## TEXTE FOURNI
• • •

J'ai dit, tout à l'heure, que le dramatique vécu était absent des amours de Moréas et qu'il se dégageait de ses liaisons sans déchirement. Ce serait s'abuser, néanmoins, que de supposer qu'il en soit sorti complètement indemne. Sa sensibilité était trop affinée pour n'être pas aisément vulnérable. Bien qu'il affectât de n'en rien laisser paraître, il n'était pas homme à supporter, sans dépit, tant de « familiers crève-coeur ».

• • •

## LIGNES DE DONNÉES
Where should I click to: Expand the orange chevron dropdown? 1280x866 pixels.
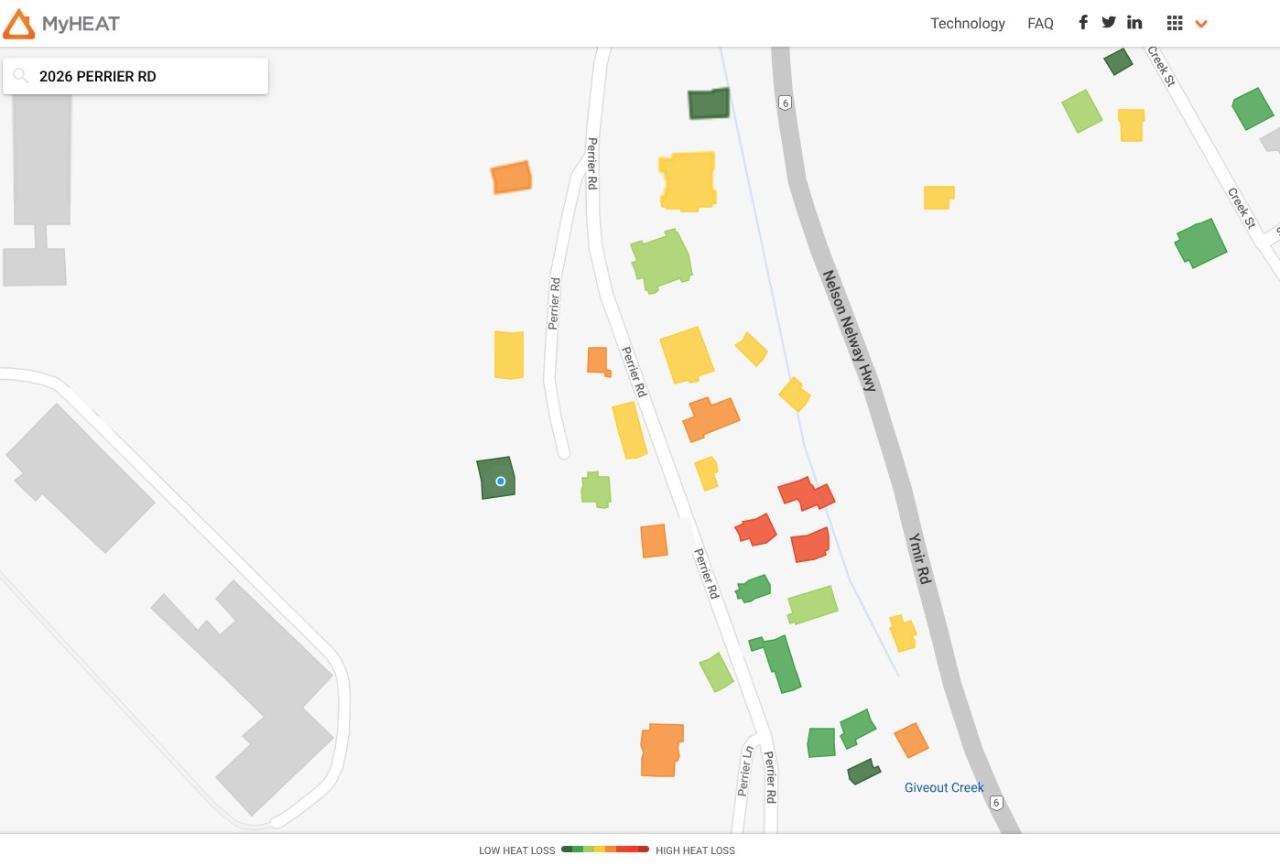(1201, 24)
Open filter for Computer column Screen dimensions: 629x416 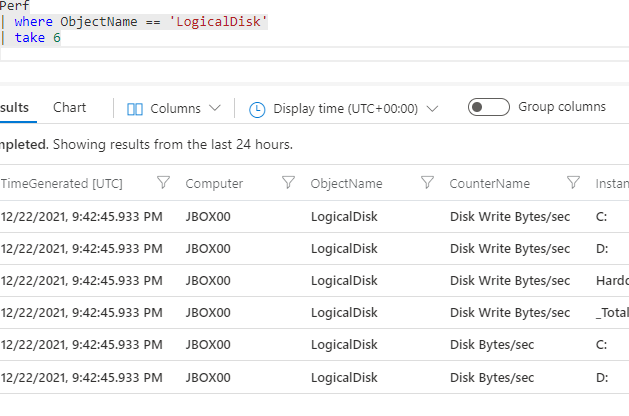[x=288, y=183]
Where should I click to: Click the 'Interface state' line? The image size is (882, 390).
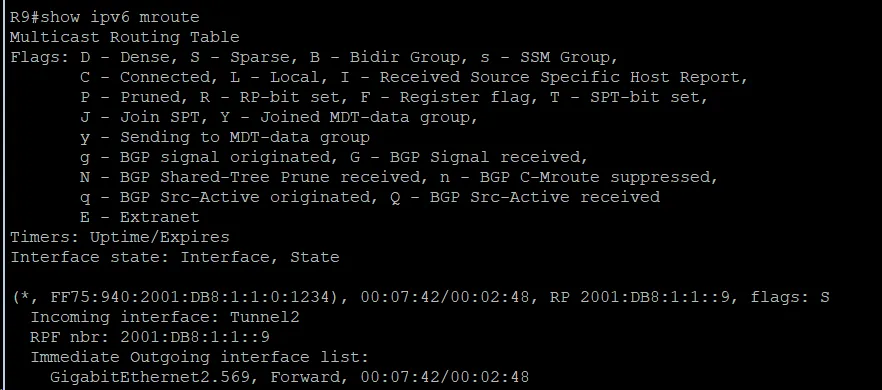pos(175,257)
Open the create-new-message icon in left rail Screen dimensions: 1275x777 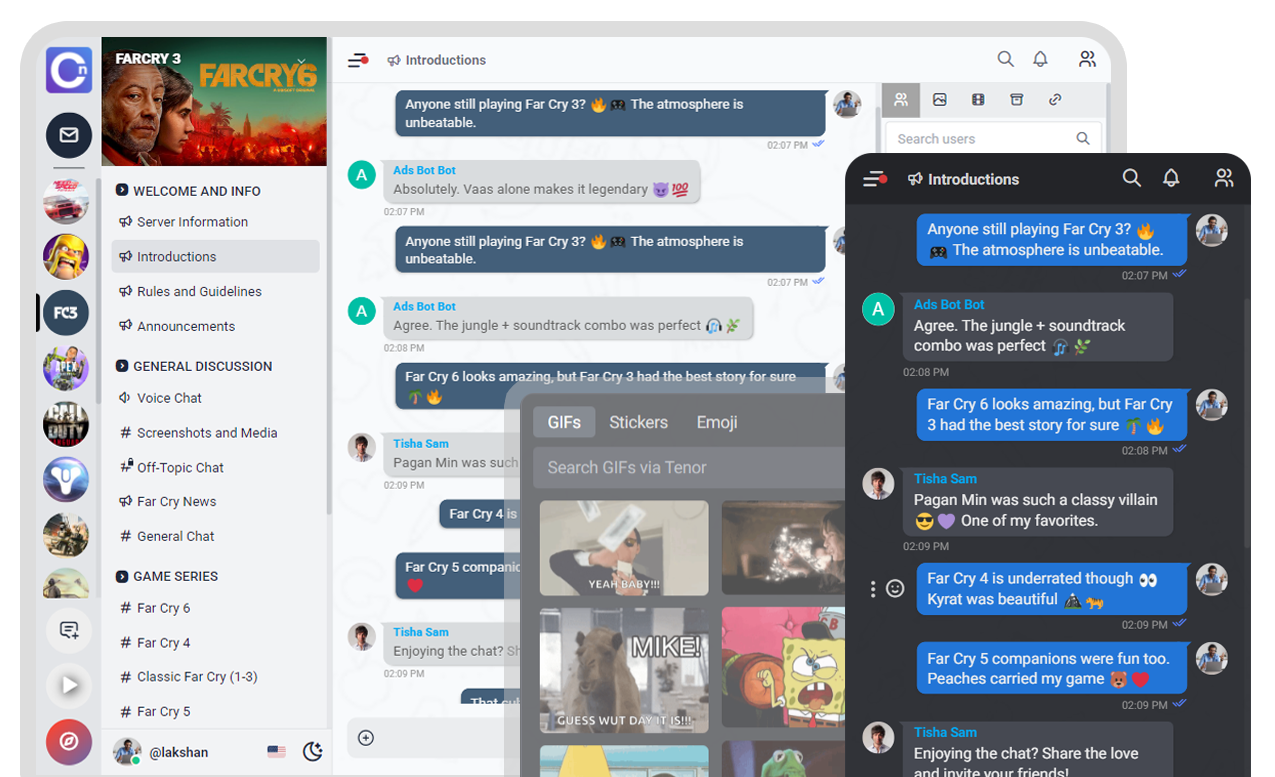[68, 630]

• • •

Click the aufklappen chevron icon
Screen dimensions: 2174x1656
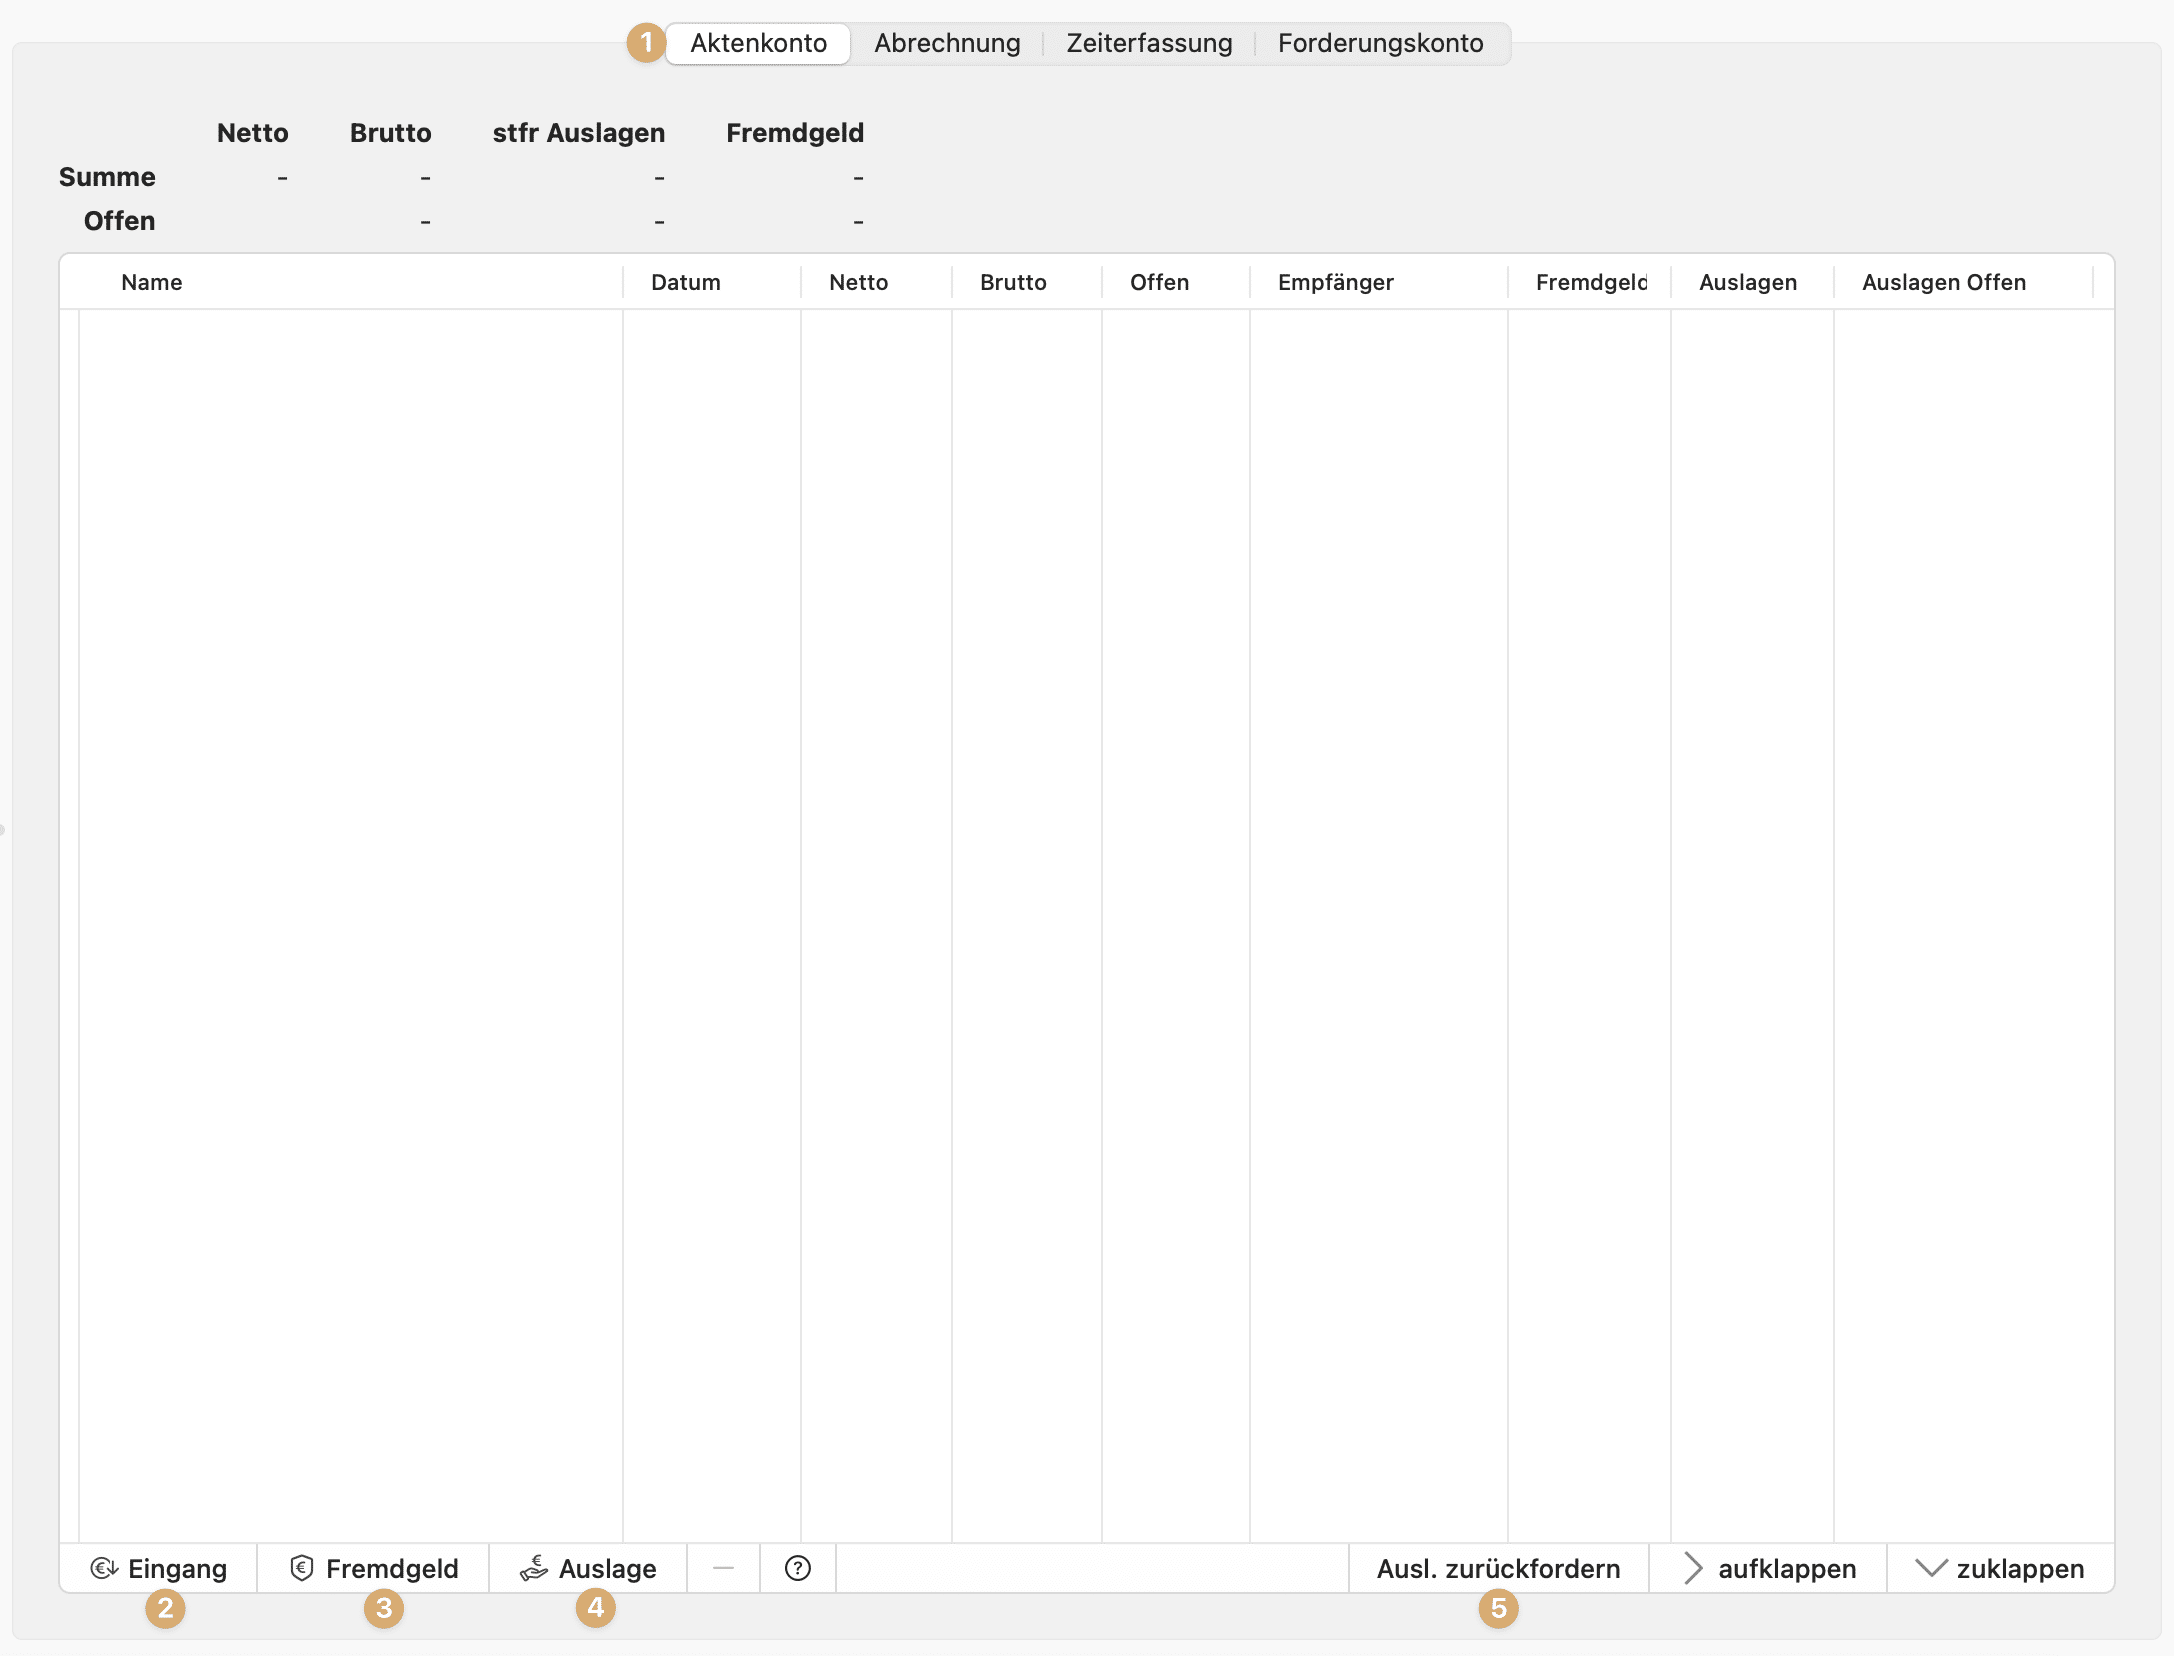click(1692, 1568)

• • •

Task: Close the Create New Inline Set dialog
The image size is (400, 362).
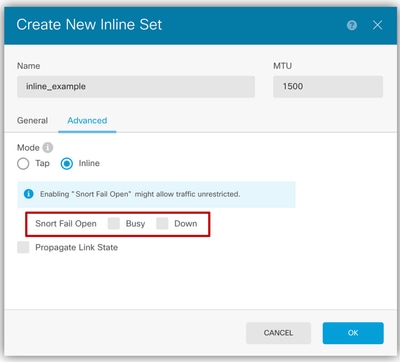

• • •

## CONSIGNE
D'après le texte fourni, comment était la sensibilité de Moréas ?

## CORRIGÉ
Elle était trop affinée pour n'être pas aisément vulnérable.